--- START ---
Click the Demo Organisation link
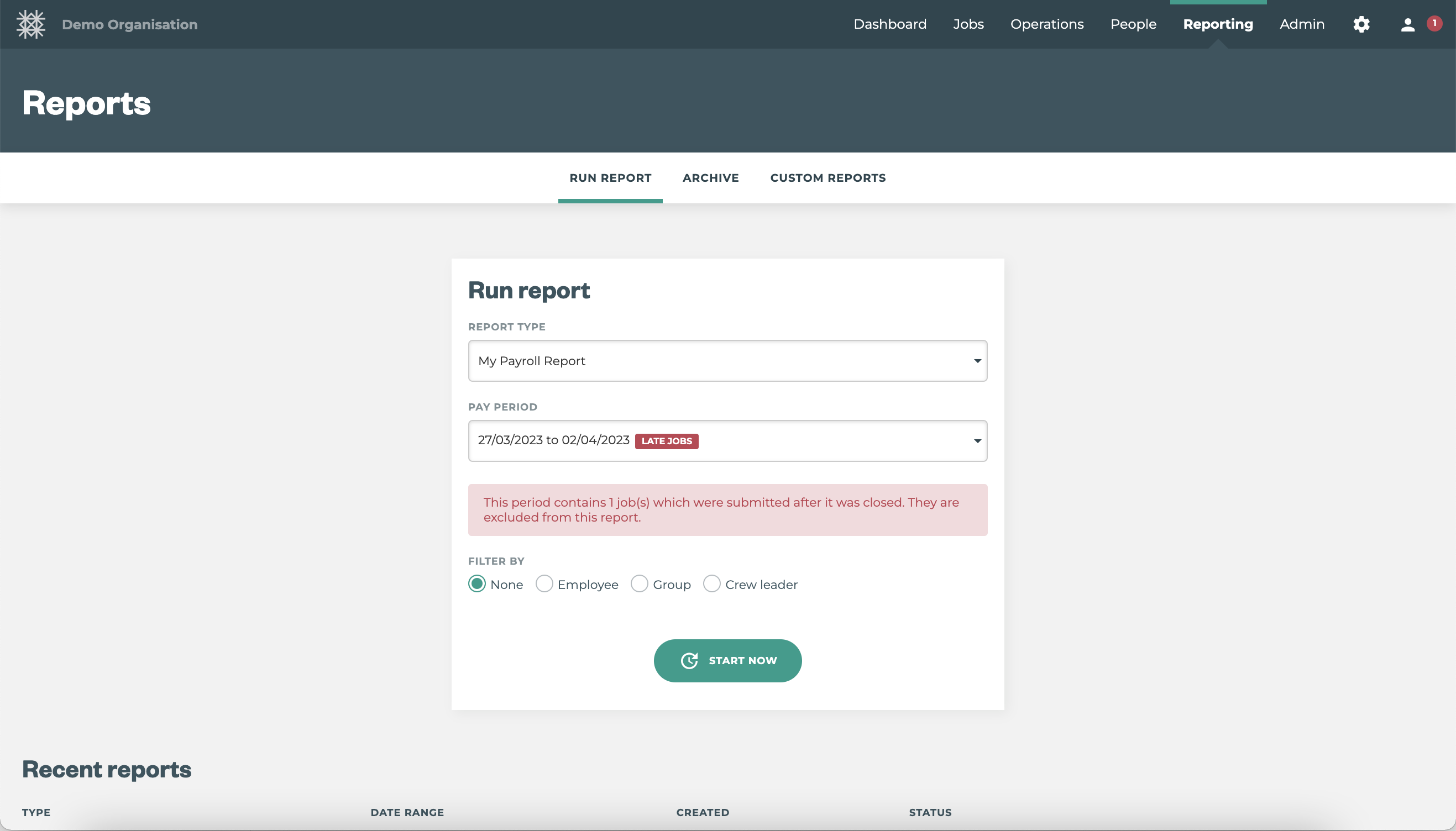The width and height of the screenshot is (1456, 831). pyautogui.click(x=129, y=24)
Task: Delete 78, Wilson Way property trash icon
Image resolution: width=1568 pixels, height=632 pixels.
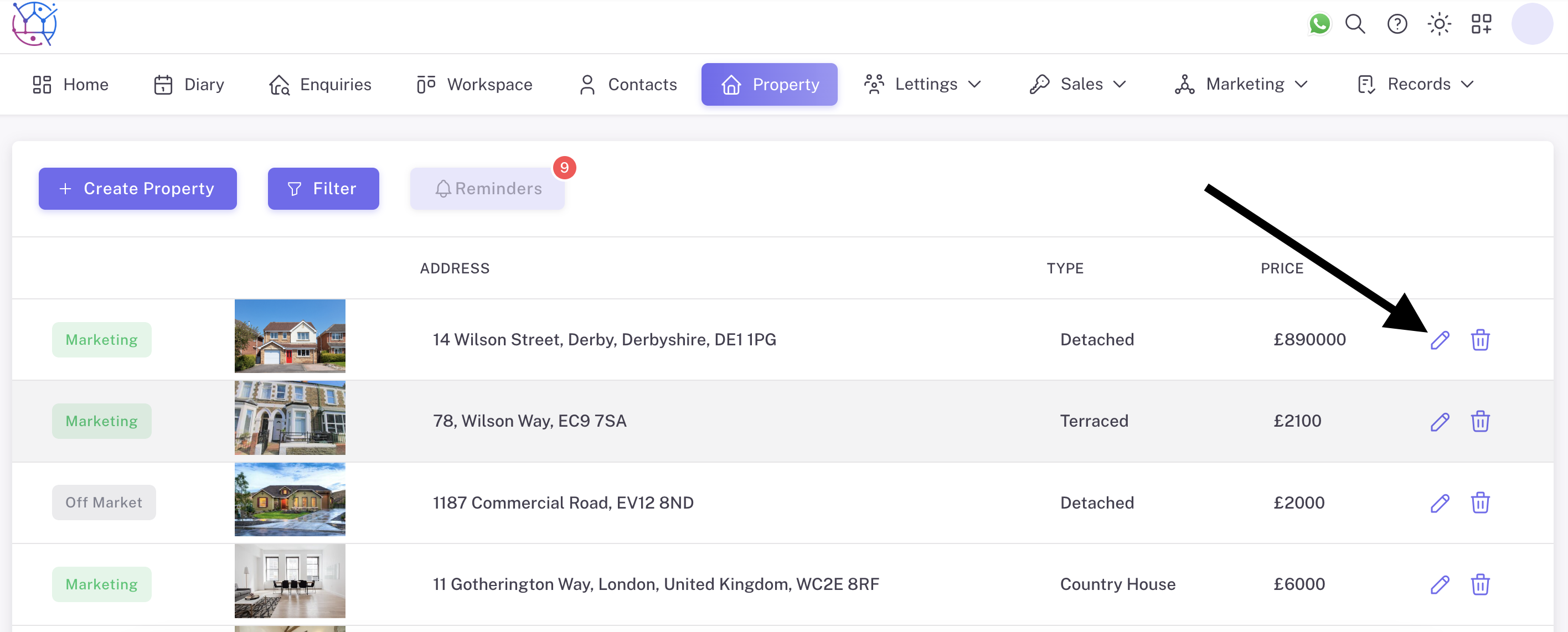Action: pyautogui.click(x=1480, y=421)
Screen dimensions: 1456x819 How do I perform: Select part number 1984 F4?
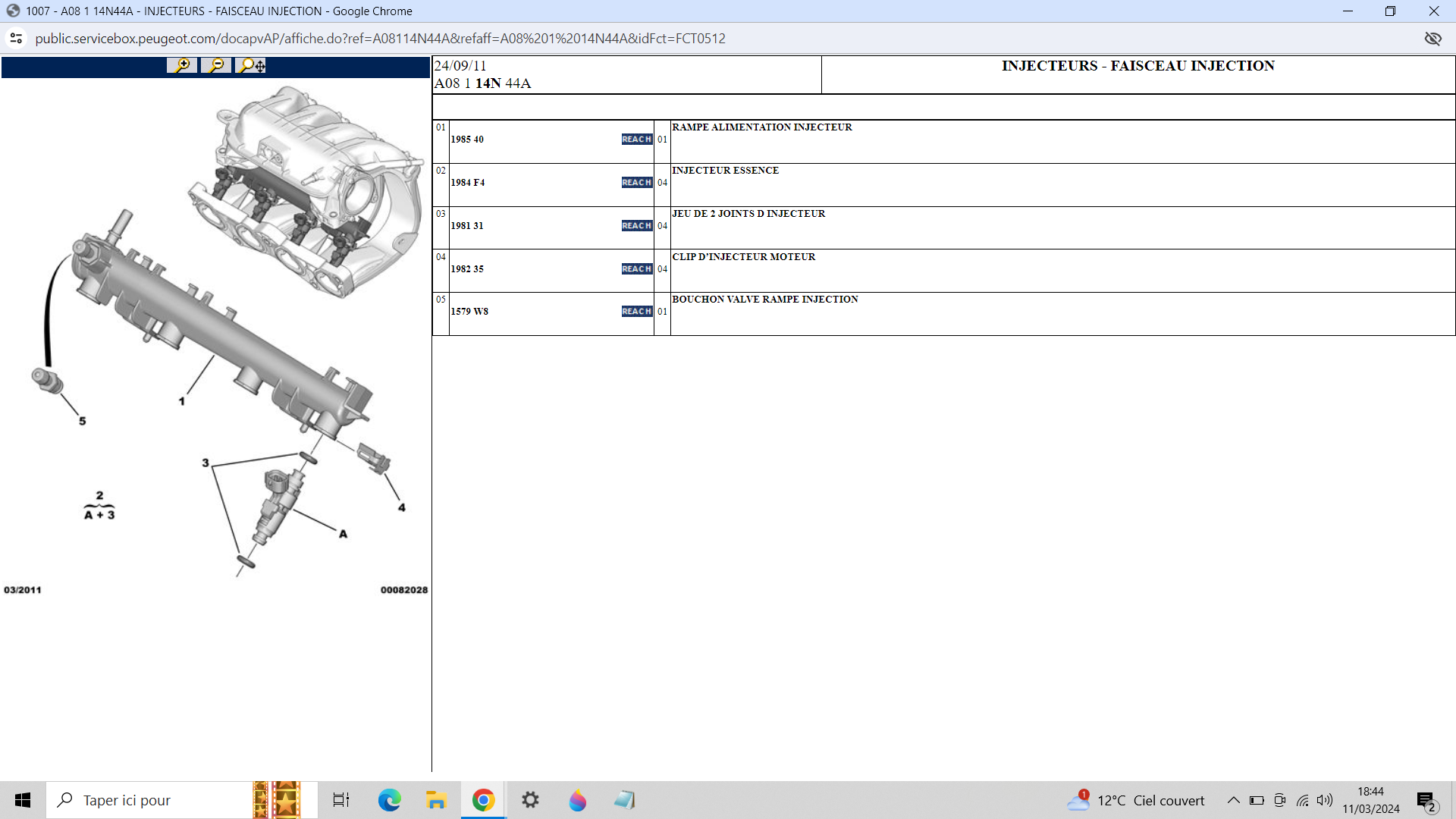468,183
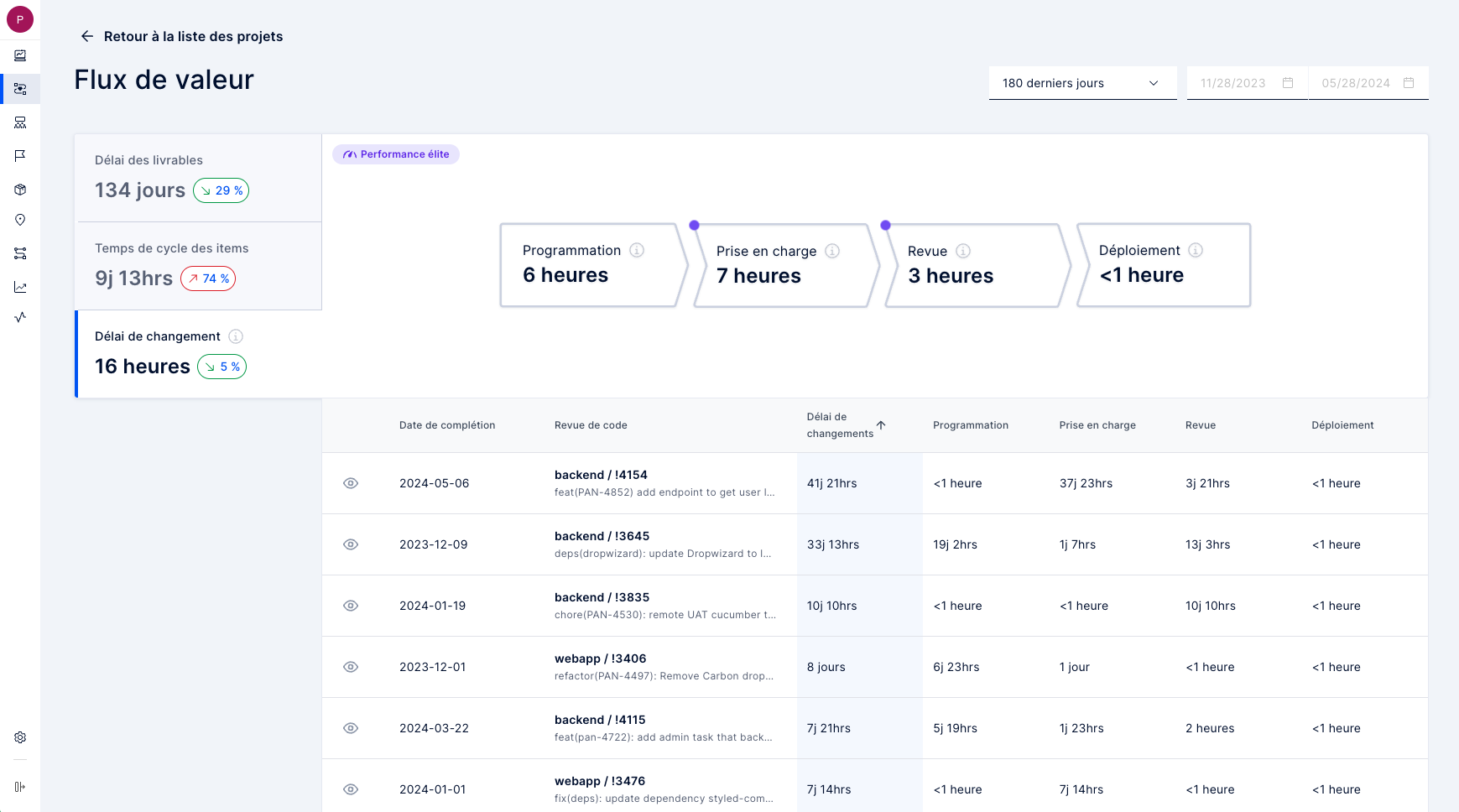Screen dimensions: 1459x812
Task: Open the dashboard icon in the sidebar
Action: [x=20, y=55]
--- END ---
Copy out every entry exactly as written, but not the pictures.

Click the Demo Organisation link
The width and height of the screenshot is (1456, 831). pyautogui.click(x=129, y=24)
Task: Delete 78, Wilson Way property trash icon
Image resolution: width=1568 pixels, height=632 pixels.
Action: pyautogui.click(x=1480, y=421)
Screen dimensions: 1456x819 How do I perform: Select part number 1984 F4?
468,183
Screen dimensions: 1459x812
Task: Open the dashboard icon in the sidebar
Action: [x=20, y=55]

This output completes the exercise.